8. Election problems: In 2024, an unprecedented number of countries – some 40-plus – will head to the polls, and many will have their eyes on places like the United States and India for the use of AI in disinformation campaigns ahead of Election Day. There is concern about deepfake technology fueling confusion or contributing to an already-challenging misinformation problem. We’ve already seen deepfake songs impersonating Indian Prime Minister Narendra Modi and videos portraying US President Joe Biden. But what we haven’t seen yet is AI disrupting an election. Will 2024 be the year that AI-generated words, videos, images, and music play a surprising role in elections?

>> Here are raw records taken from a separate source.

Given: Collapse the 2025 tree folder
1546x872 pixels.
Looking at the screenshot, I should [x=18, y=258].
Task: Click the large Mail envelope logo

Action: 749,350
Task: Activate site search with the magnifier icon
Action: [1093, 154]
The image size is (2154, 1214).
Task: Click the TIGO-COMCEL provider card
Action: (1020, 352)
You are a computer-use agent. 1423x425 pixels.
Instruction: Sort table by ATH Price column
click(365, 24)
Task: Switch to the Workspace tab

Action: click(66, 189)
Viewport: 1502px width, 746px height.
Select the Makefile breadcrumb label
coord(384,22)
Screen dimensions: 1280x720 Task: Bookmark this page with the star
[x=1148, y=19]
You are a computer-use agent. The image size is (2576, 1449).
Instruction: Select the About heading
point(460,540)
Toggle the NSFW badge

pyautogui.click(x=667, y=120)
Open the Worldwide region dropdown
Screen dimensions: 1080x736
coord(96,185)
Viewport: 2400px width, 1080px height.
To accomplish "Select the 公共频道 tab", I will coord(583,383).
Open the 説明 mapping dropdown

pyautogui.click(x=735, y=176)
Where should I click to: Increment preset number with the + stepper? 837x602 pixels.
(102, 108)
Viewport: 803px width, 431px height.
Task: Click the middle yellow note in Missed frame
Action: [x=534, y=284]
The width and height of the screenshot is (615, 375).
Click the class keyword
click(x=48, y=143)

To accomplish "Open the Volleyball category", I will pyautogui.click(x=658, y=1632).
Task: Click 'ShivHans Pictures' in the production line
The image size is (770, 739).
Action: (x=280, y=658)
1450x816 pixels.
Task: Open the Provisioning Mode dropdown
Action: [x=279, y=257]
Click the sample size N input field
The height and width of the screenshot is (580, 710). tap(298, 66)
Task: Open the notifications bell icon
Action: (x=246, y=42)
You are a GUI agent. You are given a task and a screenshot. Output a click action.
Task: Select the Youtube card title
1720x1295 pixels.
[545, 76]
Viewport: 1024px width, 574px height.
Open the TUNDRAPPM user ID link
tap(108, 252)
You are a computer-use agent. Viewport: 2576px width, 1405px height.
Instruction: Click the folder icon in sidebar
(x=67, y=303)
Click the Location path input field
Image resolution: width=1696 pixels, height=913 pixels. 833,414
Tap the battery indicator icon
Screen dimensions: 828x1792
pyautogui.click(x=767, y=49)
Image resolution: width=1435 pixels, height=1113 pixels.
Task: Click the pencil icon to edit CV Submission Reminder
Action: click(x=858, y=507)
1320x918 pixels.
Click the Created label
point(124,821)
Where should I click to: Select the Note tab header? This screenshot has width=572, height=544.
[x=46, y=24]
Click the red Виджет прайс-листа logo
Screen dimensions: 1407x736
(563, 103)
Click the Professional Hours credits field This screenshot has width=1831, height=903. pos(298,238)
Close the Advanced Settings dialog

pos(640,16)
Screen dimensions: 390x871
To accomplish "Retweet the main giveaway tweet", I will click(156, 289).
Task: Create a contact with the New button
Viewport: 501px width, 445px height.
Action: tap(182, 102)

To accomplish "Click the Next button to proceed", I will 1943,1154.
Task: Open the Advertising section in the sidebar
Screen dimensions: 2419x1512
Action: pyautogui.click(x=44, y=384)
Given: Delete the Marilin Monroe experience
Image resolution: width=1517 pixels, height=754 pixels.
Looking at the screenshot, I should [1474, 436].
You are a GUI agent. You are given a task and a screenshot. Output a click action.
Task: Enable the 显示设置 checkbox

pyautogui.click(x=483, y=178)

9. New companies you’ve never heard of. By the end of 2024, the top companies in AI may be the same as today: Anthropic, Google, Meta, Microsoft, and OpenAI. But chances are there will be a startup that you've never heard of on the list. Why? Not only is innovation an everyday reality in AI, but investors are excited to fund these projects to reap potential rewards. In the first half of 2023, AI's share of total startup funding in the US more than doubled from 11% to 26% compared to the same period in 2022. That includes household names and challengers you might have already heard of, such as OpenAI ($29 billion) and Anthropic ($5 billion), which had big funding rounds this year. But there are 15 new AI "unicorns" (billion-dollar companies) that could break into the mainstream, including the enterprise AI firm Cohere ($2.2 billion) and the research lab Imbue ($1 billion). Even in a high-interest rate environment, AI startups have fetched big valuations despite still-paltry revenue estimates — at a time when “easy money” has vanished from the broader tech sector. Expecting stasis would be foolish.

10. The real reason Sam Altman was fired: Expect to learn why OpenAI really fired Sam Altman in 2024. It’s perhaps the great mystery in AI, but it can’t remain a secret forever. If anyone knows the answer, please let us know.